The chief’s voice betrayed the wish behind the thought, and Masters’s recognition of it increased his irritation.
“Hell, no. It wasn’t murder and suicide by Connor, and I haven’t decided to drop it. Damn it all, you can’t just drop a murder case.”
“Don’t get upset, Gus,” said the chief, with the sympathy of a man who has slid home safely and can afford to relax. “Any plans?”
“To slit my throat, maybe. I know what happened, and I know who’s guilty. And I can’t do a damn thing about it!”
“Who’s guilty?” repeated the chief, astounded. “Who, who?”
“Dr. Jack Richmond, that’s who. I’ll give odds on it.” Masters added, “Though there don’t seem to be any takers.”
“If you know he’s guilty—”
“There’s a big difference between knowing something and proving it. There’s no proof.”
“You’d better be sure,” said the chief excitedly. “We can’t afford a mistake that big.”
Masters grunted.
“I’ve got a suggestion, Gus. You listening?”
“I’m listening.”
“Dump what you’ve got on the county attorney’s desk. Let him decide if it’s anything he wants to take into court.”
“The county attorney,” Masters said wearily, “is just a few years out of law school, and his trial experience doesn’t include first-degree murder. You expect that pup to take a chance on getting his brains knocked out? He wouldn’t even try.”
“Damn it, Gus, you fish or cut bait. You can’t spend the rest of your life on this thing!”
“Look, Chief, let me keep up the pressure on this guy. He may break or something. If I could only dream up a way to trick him into exposing himself!”
“On your head be it,” said the chief oracularly. He heaved himself to his feet, creaking in various places. “Because you can lose it, Masters, if you do anything foolish.”
He left; and Masters, abandoned in his own unpleasant company, reflected on the ominous change in his chief’s form of address from “Gus” to “Masters.” There was nothing very subtle about the warning that accompanied it. But then the chief had not retained his office for sixteen years by the exercise of subtlety. Wham! was his motto.
So now, the lieutenant thought, my job is on the line, too.
But Augustus Masters was a stubborn man. As he saw it, he had no choices. Back to the wars.
He decided to try to cleanse his mind of all bias and preconception and go over the case from as virgin a viewpoint as he could muster. Forget Dr. Jack Richmond and all the fancy deductions about the air-conditioning. Forget everything but the facts, and even reexamine those for hidden flaws or rivulets that trickled off in unguessed directions.

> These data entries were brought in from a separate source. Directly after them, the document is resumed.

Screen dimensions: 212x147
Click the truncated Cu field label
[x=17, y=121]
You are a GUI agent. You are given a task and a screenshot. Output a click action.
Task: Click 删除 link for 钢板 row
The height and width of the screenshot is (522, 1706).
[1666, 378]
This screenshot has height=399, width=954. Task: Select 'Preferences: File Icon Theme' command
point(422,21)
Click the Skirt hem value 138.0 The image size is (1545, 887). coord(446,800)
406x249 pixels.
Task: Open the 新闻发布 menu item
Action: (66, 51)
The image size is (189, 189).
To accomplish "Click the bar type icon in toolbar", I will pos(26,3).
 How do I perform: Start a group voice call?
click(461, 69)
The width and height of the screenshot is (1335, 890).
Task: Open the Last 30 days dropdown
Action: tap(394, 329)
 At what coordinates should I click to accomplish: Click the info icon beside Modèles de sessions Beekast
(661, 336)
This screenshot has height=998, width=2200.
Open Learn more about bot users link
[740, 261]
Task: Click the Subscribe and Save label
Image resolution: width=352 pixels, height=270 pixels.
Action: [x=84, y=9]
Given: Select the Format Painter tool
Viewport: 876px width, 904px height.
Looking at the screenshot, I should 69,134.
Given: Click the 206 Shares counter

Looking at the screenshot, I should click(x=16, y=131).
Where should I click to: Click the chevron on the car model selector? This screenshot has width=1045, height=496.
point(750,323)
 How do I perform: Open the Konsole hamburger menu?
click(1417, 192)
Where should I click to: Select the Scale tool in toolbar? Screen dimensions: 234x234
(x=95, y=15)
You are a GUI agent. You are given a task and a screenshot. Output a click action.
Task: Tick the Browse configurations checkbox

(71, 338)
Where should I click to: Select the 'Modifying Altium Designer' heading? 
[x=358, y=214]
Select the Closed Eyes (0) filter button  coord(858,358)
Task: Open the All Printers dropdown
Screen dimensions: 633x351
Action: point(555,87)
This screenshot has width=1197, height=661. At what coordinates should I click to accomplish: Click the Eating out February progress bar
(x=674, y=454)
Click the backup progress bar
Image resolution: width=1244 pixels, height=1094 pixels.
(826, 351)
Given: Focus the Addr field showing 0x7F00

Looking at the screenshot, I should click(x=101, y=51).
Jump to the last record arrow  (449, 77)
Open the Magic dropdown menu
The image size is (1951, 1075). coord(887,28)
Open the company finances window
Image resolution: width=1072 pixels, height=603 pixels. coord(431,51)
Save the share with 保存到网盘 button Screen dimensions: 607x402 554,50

The logical place to start, he thought, was Larry Connor’s office. He had kept it locked; it was as the investigation had left it. Doggedly Masters reached for his hat and walked over to the business block and entered the alley running behind it.
He let himself in by way of the alley door and stood for a moment in the hot storeroom behind Connor’s office. The air was stale and stifling, and he automatically jerked his collar open and loosened his tie. The air-conditioner in the window beside him was silent, and he found himself listening in the silence. He was aware of a vague and irrational uneasiness. This was ridiculous, of course, and he started to laugh; but then he was listening hard, crouched a little. There was a sound, an odd sound scarcely more audible than heavy breathing; and after a moment he realized that someone, somewhere on the premises, was crying.